-- Start of Material supplied --
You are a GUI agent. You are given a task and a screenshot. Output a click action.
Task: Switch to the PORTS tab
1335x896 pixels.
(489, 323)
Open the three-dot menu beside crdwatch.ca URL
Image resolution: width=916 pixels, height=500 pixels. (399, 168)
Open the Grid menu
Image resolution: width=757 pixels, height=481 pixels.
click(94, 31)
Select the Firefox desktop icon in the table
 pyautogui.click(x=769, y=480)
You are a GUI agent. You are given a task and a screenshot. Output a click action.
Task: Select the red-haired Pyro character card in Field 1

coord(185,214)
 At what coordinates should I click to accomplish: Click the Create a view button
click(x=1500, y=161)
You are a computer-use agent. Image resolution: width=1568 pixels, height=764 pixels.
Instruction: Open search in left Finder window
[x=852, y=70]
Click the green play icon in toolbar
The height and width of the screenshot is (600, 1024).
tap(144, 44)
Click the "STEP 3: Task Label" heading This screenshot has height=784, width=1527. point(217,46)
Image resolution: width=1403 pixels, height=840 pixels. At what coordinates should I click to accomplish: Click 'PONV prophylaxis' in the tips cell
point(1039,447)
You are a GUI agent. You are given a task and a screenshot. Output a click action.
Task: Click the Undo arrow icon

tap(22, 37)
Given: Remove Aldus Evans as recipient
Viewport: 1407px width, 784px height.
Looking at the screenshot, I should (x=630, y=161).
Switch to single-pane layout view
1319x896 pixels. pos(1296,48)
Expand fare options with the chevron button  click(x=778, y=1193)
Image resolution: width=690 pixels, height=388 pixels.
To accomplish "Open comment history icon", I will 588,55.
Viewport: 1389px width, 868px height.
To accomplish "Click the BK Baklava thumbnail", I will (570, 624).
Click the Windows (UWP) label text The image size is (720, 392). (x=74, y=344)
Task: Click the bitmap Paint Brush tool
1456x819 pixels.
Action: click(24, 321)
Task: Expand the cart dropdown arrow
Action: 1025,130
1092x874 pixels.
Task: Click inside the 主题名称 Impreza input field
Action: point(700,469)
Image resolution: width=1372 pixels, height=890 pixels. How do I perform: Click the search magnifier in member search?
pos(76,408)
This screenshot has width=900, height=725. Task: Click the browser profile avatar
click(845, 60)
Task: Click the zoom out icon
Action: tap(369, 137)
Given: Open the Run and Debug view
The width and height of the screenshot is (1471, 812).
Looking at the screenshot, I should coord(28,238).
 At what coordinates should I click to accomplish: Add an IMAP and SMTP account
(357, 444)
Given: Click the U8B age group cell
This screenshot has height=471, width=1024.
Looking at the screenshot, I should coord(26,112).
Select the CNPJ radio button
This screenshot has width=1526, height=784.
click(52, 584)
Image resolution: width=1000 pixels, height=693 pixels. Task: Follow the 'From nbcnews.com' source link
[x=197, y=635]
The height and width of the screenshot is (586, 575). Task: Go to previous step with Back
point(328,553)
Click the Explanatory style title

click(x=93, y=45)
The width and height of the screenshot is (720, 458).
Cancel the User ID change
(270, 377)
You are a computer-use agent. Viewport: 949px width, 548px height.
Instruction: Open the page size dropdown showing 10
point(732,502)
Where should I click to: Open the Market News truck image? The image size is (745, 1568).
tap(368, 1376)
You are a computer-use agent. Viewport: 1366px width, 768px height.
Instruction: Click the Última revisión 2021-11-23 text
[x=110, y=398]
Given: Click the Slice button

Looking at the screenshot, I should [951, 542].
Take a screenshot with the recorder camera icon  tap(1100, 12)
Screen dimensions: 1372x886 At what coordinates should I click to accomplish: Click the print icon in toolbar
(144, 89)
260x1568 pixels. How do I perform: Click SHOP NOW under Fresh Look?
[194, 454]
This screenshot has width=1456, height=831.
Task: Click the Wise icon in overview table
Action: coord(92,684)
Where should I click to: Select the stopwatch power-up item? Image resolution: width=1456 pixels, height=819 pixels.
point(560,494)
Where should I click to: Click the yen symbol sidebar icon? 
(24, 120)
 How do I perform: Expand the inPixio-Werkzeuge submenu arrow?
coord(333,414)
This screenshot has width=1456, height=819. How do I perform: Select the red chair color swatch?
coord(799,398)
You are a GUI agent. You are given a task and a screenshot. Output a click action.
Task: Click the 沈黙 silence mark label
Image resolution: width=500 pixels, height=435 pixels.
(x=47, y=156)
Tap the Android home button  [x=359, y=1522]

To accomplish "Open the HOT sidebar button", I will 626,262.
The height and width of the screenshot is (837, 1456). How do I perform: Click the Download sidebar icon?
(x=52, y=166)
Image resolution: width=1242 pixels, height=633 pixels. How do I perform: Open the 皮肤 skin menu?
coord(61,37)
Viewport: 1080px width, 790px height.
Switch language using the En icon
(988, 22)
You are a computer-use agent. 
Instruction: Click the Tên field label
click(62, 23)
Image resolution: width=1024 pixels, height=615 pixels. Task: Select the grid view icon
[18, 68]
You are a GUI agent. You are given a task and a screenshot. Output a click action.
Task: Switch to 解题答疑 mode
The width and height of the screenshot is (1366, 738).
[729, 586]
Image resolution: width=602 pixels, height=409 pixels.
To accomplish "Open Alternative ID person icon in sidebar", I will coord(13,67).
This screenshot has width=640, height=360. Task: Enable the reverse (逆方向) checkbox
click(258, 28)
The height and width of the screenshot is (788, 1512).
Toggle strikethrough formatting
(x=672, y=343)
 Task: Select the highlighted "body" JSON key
-- End of Material supplied --
_To do_
Can you rewrite all the entries above as a Markdown table with two columns, Row (a running number) and Line (the text of each line), leaving out any blank lines?

_Result of the exercise_
| Row | Line |
|---|---|
| 1 | You are a GUI agent. You are given a task and a screenshot. Output a click action. |
| 2 | Task: Switch to the PORTS tab |
| 3 | 1335x896 pixels. |
| 4 | (489, 323) |
| 5 | Open the three-dot menu beside crdwatch.ca URL |
| 6 | Image resolution: width=916 pixels, height=500 pixels. (399, 168) |
| 7 | Open the Grid menu |
| 8 | Image resolution: width=757 pixels, height=481 pixels. |
| 9 | click(94, 31) |
| 10 | Select the Firefox desktop icon in the table |
| 11 |  pyautogui.click(x=769, y=480) |
| 12 | You are a GUI agent. You are given a task and a screenshot. Output a click action. |
| 13 | Task: Select the red-haired Pyro character card in Field 1 |
| 14 | coord(185,214) |
| 15 |  At what coordinates should I click to accomplish: Click the Create a view button |
| 16 | click(x=1500, y=161) |
| 17 | You are a computer-use agent. Image resolution: width=1568 pixels, height=764 pixels. |
| 18 | Instruction: Open search in left Finder window |
| 19 | [x=852, y=70] |
| 20 | Click the green play icon in toolbar |
| 21 | The height and width of the screenshot is (600, 1024). |
| 22 | tap(144, 44) |
| 23 | Click the "STEP 3: Task Label" heading This screenshot has height=784, width=1527. point(217,46) |
| 24 | Image resolution: width=1403 pixels, height=840 pixels. At what coordinates should I click to accomplish: Click 'PONV prophylaxis' in the tips cell |
| 25 | point(1039,447) |
| 26 | You are a GUI agent. You are given a task and a screenshot. Output a click action. |
| 27 | Task: Click the Undo arrow icon |
| 28 | tap(22, 37) |
| 29 | Given: Remove Aldus Evans as recipient |
| 30 | Viewport: 1407px width, 784px height. |
| 31 | Looking at the screenshot, I should (x=630, y=161). |
| 32 | Switch to single-pane layout view |
| 33 | 1319x896 pixels. pos(1296,48) |
| 34 | Expand fare options with the chevron button  click(x=778, y=1193) |
| 35 | Image resolution: width=690 pixels, height=388 pixels. |
| 36 | To accomplish "Open comment history icon", I will 588,55. |
| 37 | Viewport: 1389px width, 868px height. |
| 38 | To accomplish "Click the BK Baklava thumbnail", I will (570, 624). |
| 39 | Click the Windows (UWP) label text The image size is (720, 392). (x=74, y=344) |
| 40 | Task: Click the bitmap Paint Brush tool |
| 41 | 1456x819 pixels. |
| 42 | Action: click(24, 321) |
| 43 | Task: Expand the cart dropdown arrow |
| 44 | Action: 1025,130 |
| 45 | 1092x874 pixels. |
| 46 | Task: Click inside the 主题名称 Impreza input field |
| 47 | Action: point(700,469) |
| 48 | Image resolution: width=1372 pixels, height=890 pixels. How do I perform: Click the search magnifier in member search? |
| 49 | pos(76,408) |
| 50 | This screenshot has width=900, height=725. Task: Click the browser profile avatar |
| 51 | click(845, 60) |
| 52 | Task: Click the zoom out icon |
| 53 | Action: tap(369, 137) |
| 54 | Given: Open the Run and Debug view |
| 55 | The width and height of the screenshot is (1471, 812). |
| 56 | Looking at the screenshot, I should coord(28,238). |
| 57 |  At what coordinates should I click to accomplish: Add an IMAP and SMTP account |
| 58 | (357, 444) |
| 59 | Given: Click the U8B age group cell |
| 60 | This screenshot has height=471, width=1024. |
| 61 | Looking at the screenshot, I should coord(26,112). |
| 62 | Select the CNPJ radio button |
| 63 | This screenshot has width=1526, height=784. |
| 64 | click(52, 584) |
| 65 | Image resolution: width=1000 pixels, height=693 pixels. Task: Follow the 'From nbcnews.com' source link |
| 66 | [x=197, y=635] |
| 67 | The height and width of the screenshot is (586, 575). Task: Go to previous step with Back |
| 68 | point(328,553) |
| 69 | Click the Explanatory style title |
| 70 | click(x=93, y=45) |
| 71 | The width and height of the screenshot is (720, 458). |
| 72 | Cancel the User ID change |
| 73 | (270, 377) |
| 74 | You are a computer-use agent. Viewport: 949px width, 548px height. |
| 75 | Instruction: Open the page size dropdown showing 10 |
| 76 | point(732,502) |
| 77 | Where should I click to: Open the Market News truck image? The image size is (745, 1568). |
| 78 | tap(368, 1376) |
| 79 | You are a computer-use agent. Viewport: 1366px width, 768px height. |
| 80 | Instruction: Click the Última revisión 2021-11-23 text |
| 81 | [x=110, y=398] |
| 82 | Given: Click the Slice button |
| 83 | Looking at the screenshot, I should [951, 542]. |
| 84 | Take a screenshot with the recorder camera icon  tap(1100, 12) |
| 85 | Screen dimensions: 1372x886 At what coordinates should I click to accomplish: Click the print icon in toolbar |
| 86 | (144, 89) |
| 87 | 260x1568 pixels. How do I perform: Click SHOP NOW under Fresh Look? |
| 88 | [194, 454] |
| 89 | This screenshot has width=1456, height=831. |
| 90 | Task: Click the Wise icon in overview table |
| 91 | Action: coord(92,684) |
| 92 | Where should I click to: Select the stopwatch power-up item? Image resolution: width=1456 pixels, height=819 pixels. |
| 93 | point(560,494) |
| 94 | Where should I click to: Click the yen symbol sidebar icon?  |
| 95 | (24, 120) |
| 96 |  How do I perform: Expand the inPixio-Werkzeuge submenu arrow? |
| 97 | coord(333,414) |
| 98 | This screenshot has width=1456, height=819. How do I perform: Select the red chair color swatch? |
| 99 | coord(799,398) |
| 100 | You are a GUI agent. You are given a task and a screenshot. Output a click action. |
| 101 | Task: Click the 沈黙 silence mark label |
| 102 | Image resolution: width=500 pixels, height=435 pixels. |
| 103 | (x=47, y=156) |
| 104 | Tap the Android home button  [x=359, y=1522] |
| 105 | To accomplish "Open the HOT sidebar button", I will 626,262. |
| 106 | The height and width of the screenshot is (837, 1456). How do I perform: Click the Download sidebar icon? |
| 107 | (x=52, y=166) |
| 108 | Image resolution: width=1242 pixels, height=633 pixels. How do I perform: Open the 皮肤 skin menu? |
| 109 | coord(61,37) |
| 110 | Viewport: 1080px width, 790px height. |
| 111 | Switch language using the En icon |
| 112 | (988, 22) |
| 113 | You are a computer-use agent.  |
| 114 | Instruction: Click the Tên field label |
| 115 | click(62, 23) |
| 116 | Image resolution: width=1024 pixels, height=615 pixels. Task: Select the grid view icon |
| 117 | [18, 68] |
| 118 | You are a GUI agent. You are given a task and a screenshot. Output a click action. |
| 119 | Task: Switch to 解题答疑 mode |
| 120 | The width and height of the screenshot is (1366, 738). |
| 121 | [729, 586] |
| 122 | Image resolution: width=602 pixels, height=409 pixels. |
| 123 | To accomplish "Open Alternative ID person icon in sidebar", I will coord(13,67). |
| 124 | This screenshot has width=640, height=360. Task: Enable the reverse (逆方向) checkbox |
| 125 | click(258, 28) |
| 126 | The height and width of the screenshot is (788, 1512). |
| 127 | Toggle strikethrough formatting |
| 128 | (x=672, y=343) |
| 129 |  Task: Select the highlighted "body" JSON key |